CHECK YOUR UNDERSTANDING:
**a)** According to the passage on ICG fluorescence and AI, what two advantages does the AI system have?
**b)** Extend the passage on ICG fluorescence and AI by a few sentences, picking up after its last sentence.

PASSAGE FOR REVIEW:
# # # # #

ICG fluorescence methods in LC were used to enhance the localization of CD and EHBD, which may be useful in avoiding BDI [27]. However, there are some disadvantages, such as the rare presence of patients with allergic reactions to ICG administration, the wider than actual emission range of ICG, the limited emission time, and the inability to show the RS and S4 and other important landmarks during LC. On the other hand, the AI system has no impact on the patient and no time limitation, so the complementary action of ICG fluorescence and AI could potentially support the recognition of more accurate anatomical information.

# # # # #

DATA RECORDS:
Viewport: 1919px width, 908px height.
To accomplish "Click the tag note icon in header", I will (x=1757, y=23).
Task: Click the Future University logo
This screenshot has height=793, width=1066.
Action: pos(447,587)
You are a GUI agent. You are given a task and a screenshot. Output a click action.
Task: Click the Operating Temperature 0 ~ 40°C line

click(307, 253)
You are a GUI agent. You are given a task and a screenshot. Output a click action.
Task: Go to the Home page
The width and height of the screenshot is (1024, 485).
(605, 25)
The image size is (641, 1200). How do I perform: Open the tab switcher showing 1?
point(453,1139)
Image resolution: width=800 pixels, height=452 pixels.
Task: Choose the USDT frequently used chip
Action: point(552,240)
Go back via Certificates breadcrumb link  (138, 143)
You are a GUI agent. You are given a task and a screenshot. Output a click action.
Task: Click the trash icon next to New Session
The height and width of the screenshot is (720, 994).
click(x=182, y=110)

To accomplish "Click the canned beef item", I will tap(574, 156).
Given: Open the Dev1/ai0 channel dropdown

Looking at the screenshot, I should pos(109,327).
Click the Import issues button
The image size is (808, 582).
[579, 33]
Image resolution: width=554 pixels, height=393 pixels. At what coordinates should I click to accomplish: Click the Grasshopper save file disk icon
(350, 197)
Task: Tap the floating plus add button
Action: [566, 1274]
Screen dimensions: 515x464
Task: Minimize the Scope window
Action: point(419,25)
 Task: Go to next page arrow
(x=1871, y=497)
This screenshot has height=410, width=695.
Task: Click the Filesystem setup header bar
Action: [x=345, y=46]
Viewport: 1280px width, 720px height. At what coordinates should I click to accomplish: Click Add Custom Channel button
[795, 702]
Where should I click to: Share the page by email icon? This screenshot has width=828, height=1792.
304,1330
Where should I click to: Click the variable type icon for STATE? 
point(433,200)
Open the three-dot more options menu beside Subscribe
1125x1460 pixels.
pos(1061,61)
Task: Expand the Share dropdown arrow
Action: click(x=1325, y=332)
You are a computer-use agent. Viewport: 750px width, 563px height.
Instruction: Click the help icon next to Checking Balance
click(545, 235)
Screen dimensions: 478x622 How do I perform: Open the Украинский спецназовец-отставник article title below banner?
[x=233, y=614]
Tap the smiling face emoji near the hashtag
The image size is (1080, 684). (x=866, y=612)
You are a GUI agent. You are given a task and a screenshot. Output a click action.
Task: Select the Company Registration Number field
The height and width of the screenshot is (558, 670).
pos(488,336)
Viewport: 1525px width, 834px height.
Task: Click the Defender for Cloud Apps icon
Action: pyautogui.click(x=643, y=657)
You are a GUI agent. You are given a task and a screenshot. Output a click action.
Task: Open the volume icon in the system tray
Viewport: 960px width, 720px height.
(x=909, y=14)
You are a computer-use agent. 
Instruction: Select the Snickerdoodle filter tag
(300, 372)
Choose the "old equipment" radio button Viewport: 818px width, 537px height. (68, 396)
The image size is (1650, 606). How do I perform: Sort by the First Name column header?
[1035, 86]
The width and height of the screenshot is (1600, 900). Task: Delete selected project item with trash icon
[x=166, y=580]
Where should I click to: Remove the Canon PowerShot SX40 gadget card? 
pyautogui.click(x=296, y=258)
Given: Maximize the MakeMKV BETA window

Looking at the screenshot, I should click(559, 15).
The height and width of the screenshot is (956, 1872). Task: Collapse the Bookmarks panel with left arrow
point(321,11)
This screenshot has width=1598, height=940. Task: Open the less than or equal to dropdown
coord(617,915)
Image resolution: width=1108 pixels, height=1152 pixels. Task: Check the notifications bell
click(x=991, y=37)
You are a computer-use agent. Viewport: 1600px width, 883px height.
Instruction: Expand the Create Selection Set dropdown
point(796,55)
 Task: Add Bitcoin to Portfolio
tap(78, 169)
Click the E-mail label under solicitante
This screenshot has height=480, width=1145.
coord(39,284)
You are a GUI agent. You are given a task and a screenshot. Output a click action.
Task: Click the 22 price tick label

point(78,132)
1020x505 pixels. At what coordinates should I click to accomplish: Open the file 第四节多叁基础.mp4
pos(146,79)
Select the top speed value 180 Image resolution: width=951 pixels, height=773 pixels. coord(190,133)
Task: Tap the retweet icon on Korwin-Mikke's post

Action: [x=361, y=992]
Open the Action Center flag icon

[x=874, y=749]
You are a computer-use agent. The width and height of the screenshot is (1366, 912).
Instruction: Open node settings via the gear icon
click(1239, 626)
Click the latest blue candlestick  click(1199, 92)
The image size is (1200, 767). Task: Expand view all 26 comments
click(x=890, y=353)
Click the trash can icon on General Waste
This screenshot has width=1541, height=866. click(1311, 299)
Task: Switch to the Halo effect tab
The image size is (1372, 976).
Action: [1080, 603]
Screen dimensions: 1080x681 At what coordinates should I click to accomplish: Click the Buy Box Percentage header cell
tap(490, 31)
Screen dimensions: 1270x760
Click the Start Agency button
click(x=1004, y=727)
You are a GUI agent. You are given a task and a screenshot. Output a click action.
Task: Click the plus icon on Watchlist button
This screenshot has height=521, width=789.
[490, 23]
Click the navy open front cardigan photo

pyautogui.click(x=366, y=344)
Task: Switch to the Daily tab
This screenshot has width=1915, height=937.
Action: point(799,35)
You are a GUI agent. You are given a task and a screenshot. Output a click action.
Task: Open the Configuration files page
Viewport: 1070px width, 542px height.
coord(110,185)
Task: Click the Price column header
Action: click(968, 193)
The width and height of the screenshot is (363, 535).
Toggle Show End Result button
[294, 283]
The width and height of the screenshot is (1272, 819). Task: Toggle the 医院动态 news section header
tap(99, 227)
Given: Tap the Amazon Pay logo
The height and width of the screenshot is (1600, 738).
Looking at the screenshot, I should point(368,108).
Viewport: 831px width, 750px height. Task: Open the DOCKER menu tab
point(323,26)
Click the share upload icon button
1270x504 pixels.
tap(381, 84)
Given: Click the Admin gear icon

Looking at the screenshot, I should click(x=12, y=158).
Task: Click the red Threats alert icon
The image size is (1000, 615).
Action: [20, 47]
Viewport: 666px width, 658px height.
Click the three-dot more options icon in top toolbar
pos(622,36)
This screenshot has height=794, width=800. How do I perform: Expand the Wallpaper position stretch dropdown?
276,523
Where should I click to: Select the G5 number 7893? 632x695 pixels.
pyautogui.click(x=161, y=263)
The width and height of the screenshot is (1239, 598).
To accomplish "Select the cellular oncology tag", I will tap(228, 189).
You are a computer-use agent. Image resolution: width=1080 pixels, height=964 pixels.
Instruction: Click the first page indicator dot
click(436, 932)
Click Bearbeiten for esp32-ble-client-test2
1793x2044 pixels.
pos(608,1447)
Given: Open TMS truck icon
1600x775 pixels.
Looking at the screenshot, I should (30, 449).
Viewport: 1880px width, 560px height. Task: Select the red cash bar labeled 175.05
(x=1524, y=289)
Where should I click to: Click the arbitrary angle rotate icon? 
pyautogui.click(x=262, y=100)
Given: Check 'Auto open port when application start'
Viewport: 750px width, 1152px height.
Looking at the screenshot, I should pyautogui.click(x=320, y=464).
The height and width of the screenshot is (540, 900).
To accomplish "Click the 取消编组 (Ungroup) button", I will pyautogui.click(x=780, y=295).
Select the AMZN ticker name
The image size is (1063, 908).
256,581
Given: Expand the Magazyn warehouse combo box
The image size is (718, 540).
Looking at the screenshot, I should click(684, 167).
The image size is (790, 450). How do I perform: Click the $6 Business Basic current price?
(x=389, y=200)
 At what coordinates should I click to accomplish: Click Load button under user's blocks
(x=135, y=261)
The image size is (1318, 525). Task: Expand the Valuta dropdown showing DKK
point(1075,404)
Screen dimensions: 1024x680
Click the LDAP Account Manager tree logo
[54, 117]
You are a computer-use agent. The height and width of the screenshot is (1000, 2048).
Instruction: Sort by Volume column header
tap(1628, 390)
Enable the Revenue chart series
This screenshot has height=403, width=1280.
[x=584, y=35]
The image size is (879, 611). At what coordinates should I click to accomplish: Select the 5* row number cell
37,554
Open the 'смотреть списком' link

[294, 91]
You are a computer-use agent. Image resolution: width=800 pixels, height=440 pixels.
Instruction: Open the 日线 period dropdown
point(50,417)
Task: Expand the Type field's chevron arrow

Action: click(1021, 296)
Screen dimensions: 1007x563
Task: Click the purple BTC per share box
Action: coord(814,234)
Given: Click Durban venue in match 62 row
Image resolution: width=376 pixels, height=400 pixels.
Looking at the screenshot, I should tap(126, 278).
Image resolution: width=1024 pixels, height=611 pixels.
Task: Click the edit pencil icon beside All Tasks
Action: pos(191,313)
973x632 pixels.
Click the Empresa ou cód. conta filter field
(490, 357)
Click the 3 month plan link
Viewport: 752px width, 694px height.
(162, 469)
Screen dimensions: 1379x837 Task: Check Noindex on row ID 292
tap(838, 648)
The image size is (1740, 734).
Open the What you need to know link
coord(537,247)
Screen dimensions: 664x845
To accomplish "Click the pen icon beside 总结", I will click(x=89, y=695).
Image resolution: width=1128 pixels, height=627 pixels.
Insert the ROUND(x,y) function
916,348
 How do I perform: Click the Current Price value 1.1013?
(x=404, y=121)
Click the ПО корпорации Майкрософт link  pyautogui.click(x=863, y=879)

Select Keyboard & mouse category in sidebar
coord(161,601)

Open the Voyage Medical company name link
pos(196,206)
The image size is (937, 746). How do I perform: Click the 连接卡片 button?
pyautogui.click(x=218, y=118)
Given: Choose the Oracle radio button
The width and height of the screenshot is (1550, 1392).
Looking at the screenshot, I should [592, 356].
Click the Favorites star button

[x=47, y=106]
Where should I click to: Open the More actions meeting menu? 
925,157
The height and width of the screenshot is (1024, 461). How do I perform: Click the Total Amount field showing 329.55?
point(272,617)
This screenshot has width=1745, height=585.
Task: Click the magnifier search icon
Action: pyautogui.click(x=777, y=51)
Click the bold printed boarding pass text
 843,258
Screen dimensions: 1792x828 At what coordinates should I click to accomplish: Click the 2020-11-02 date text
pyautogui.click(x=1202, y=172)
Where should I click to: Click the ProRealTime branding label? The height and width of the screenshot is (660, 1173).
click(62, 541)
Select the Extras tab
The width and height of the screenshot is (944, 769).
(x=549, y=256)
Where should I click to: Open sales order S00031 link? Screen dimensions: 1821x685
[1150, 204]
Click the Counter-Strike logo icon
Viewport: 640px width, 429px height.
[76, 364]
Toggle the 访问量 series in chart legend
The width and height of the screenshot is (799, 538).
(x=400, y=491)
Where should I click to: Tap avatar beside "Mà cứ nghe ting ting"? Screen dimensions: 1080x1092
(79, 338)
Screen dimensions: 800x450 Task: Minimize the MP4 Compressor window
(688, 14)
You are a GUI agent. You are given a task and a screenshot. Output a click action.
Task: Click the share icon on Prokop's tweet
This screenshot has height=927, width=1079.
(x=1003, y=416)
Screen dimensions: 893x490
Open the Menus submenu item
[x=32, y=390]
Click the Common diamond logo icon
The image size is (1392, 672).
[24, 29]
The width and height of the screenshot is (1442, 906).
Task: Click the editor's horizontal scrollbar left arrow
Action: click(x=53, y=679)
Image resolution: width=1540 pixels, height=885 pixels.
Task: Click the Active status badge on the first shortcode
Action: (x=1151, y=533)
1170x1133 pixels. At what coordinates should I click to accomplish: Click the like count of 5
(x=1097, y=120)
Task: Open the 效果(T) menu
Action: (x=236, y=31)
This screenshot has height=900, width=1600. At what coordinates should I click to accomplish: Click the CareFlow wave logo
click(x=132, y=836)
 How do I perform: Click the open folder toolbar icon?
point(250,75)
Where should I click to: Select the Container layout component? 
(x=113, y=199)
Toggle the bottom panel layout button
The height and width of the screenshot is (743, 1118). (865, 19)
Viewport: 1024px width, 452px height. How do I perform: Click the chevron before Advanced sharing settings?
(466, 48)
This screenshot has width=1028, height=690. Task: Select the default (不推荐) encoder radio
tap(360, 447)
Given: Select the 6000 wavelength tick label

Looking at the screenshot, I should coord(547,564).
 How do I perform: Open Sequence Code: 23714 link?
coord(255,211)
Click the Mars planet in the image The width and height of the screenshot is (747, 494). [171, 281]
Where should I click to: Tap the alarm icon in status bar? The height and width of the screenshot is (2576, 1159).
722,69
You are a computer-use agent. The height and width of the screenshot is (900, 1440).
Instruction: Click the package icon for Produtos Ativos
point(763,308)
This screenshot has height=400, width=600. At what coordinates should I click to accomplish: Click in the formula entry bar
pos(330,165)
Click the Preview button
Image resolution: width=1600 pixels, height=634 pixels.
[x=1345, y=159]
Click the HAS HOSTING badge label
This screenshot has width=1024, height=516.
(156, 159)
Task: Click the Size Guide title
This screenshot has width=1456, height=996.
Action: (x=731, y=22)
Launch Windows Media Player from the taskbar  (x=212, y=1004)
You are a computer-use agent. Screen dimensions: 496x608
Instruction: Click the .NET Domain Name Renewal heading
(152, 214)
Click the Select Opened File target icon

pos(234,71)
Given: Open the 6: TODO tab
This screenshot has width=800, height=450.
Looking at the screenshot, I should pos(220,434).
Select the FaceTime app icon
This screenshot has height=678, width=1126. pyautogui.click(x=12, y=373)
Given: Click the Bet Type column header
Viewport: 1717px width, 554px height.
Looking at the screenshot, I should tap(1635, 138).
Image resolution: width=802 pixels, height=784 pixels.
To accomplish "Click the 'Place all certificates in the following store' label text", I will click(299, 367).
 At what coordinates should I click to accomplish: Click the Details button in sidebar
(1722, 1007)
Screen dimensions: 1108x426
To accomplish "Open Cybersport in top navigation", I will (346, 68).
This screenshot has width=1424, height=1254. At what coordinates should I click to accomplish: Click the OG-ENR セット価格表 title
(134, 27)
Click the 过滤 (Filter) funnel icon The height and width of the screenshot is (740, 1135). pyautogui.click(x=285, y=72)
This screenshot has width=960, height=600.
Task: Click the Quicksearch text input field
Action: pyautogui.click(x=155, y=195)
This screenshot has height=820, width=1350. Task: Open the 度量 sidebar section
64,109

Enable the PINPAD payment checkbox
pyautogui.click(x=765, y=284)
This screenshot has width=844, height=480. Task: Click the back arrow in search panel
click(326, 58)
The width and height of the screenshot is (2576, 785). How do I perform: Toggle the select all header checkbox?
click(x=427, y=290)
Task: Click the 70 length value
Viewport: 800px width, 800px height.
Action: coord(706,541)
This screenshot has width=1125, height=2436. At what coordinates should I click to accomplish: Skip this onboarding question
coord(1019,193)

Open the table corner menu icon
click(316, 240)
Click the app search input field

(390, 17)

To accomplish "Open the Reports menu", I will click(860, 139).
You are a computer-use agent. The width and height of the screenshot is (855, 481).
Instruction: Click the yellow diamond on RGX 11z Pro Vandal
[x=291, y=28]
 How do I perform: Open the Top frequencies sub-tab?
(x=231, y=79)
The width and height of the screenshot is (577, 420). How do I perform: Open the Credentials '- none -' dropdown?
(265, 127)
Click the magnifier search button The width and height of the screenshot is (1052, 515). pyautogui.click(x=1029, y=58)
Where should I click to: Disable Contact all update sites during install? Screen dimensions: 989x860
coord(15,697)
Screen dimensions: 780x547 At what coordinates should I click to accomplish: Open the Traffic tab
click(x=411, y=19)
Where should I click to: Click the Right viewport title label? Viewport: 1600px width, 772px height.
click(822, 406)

# # # # #

ACTIVITY ANSWERS:
**a)** It has no impact on the patient and no time limitation.

**b)**
The aim of using AI to teach landmarks is to give awareness of the operator's consciousness toward the landmarks and to provide auxiliary information for accurate landmark recognition. This AI system presents teaching information superimposed on the intraoperative video. AI can analyze the image features of continuous still images input at 30 FPS and draw teaching information in real-time. We can recognize AI's teaching information because the brain's cognitive ability is excellent, but AI finely updates the teaching data even for image features that our naked eyes cannot determine. The Dice coefficient is commonly used as an evaluation scale for machine learning, but it is not suitable for evaluating the performance of AI for superimposed shows on video and the impact of teaching data.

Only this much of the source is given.